Checkpointing

In this tutorial, we will present how persistence can be achieved in your evolutions. The only required tools are a simple dict and a serialization method. Important data will be inserted in the dictionary and serialized to a file so that if something goes wrong, the evolution can be restored from the last saved checkpoint. It can also serve to continue an evolution beyond the pre-fixed termination criterion.

Checkpointing is not offered in standard algorithms such as eaSimple, eaMuPlus/CommaLambda and eaGenerateUpdate. You must create your own algorithm (or copy an existing one) and introduce this feature yourself.

Starting with a very basic example, we will cover the necessary stuff to checkpoint everything needed to restore an evolution. We skip the class definition and registration of tools in the toolbox to go directly to the algorithm and the main function. Our main function receives an optional string argument containing the path of the checkpoint file to restore.

import pickle

def main(checkpoint=None):
    if checkpoint:
        # A file name has been given, then load the data from the file
        with open(checkpoint, "rb") as cp_file:
            cp = pickle.load(cp_file)
        population = cp["population"]
        start_gen = cp["generation"]
        halloffame = cp["halloffame"]
        logbook = cp["logbook"]
        random.setstate(cp["rndstate"])
    else:
        # Start a new evolution
        population = toolbox.population(n=300)
        start_gen = 0
        halloffame = tools.HallOfFame(maxsize=1)
        logbook = tools.Logbook()

    stats = tools.Statistics(lambda ind: ind.fitness.values)
    stats.register("avg", numpy.mean)
    stats.register("max", numpy.max)

    for gen in range(start_gen, NGEN):
        population = algorithms.varAnd(population, toolbox, cxpb=CXPB, mutpb=MUTPB)

        # Evaluate the individuals with an invalid fitness
        invalid_ind = [ind for ind in population if not ind.fitness.valid]
        fitnesses = toolbox.map(toolbox.evaluate, invalid_ind)
        for ind, fit in zip(invalid_ind, fitnesses):
            ind.fitness.values = fit

        halloffame.update(population)
        record = stats.compile(population)
        logbook.record(gen=gen, evals=len(invalid_ind), **record)

        population = toolbox.select(population, k=len(population))

        if gen % FREQ == 0:
            # Fill the dictionary using the dict(key=value[, ...]) constructor
            cp = dict(population=population, generation=gen, halloffame=halloffame,
                      logbook=logbook, rndstate=random.getstate())

            with open("checkpoint_name.pkl", "wb") as cp_file:
                pickle.dump(cp, cp_file)

Now, the whole data will be written in a pickled dictionary every FREQ generations.
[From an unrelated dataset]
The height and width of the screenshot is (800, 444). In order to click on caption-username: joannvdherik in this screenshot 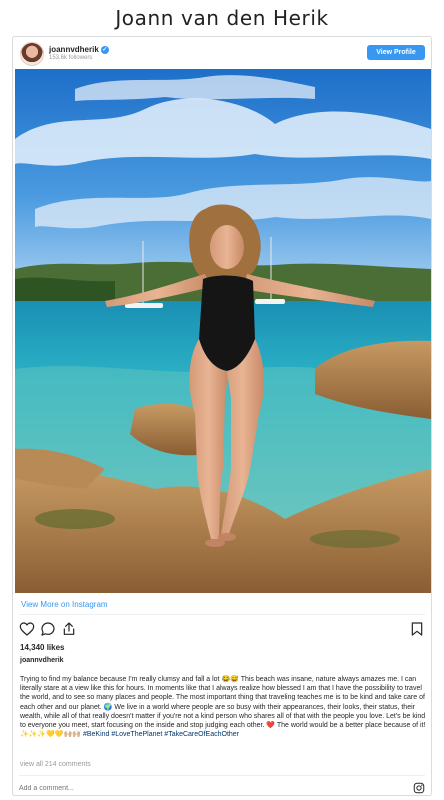, I will do `click(42, 660)`.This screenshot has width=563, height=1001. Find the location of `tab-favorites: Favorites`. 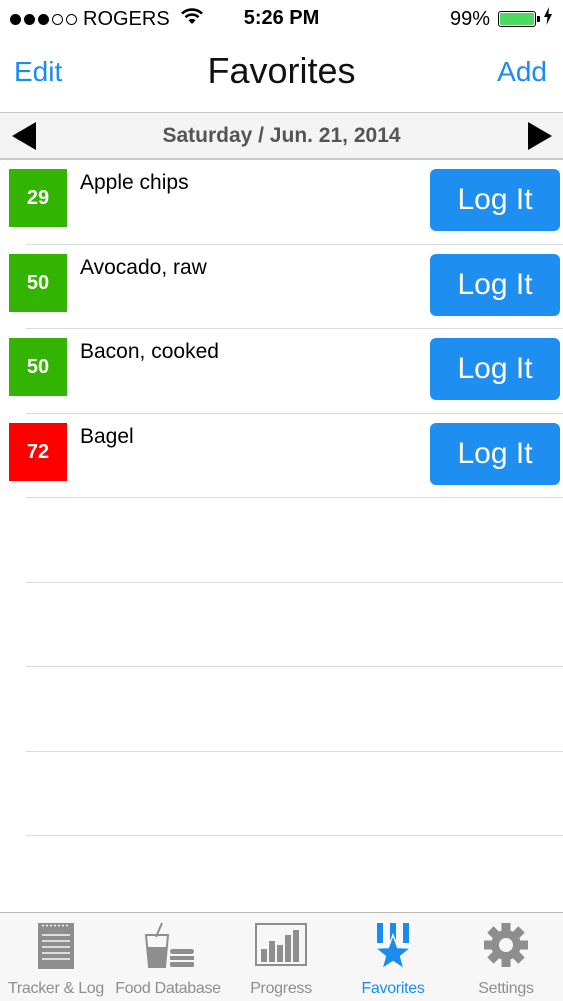

tab-favorites: Favorites is located at coordinates (393, 957).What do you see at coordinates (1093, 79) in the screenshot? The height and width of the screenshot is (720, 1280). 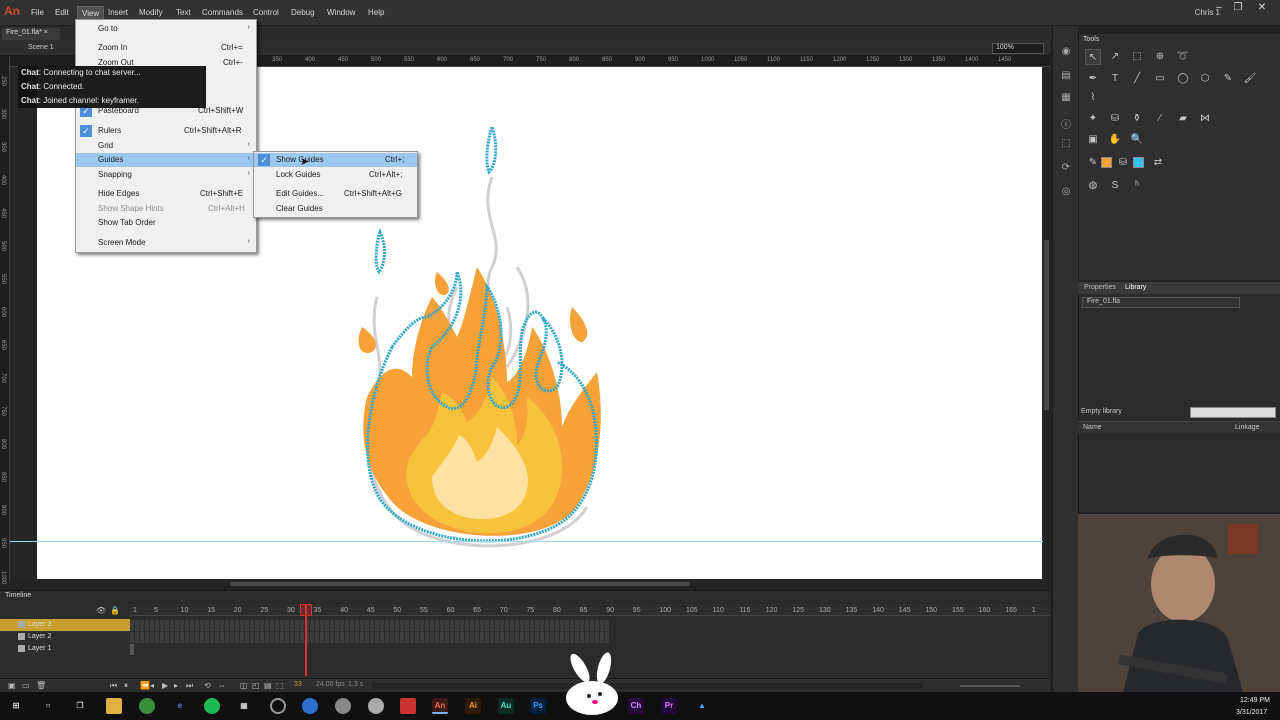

Loading the checkpoint is done if the main function is given a path to a checkpoint file. In that case, the evolution continues from where it was in the last checkpoint. It will produce the exact same results as if it was not stopped and reloaded because we also restored the random module state. If you use numpy’s random numbers, don’t forget to save and reload their state too.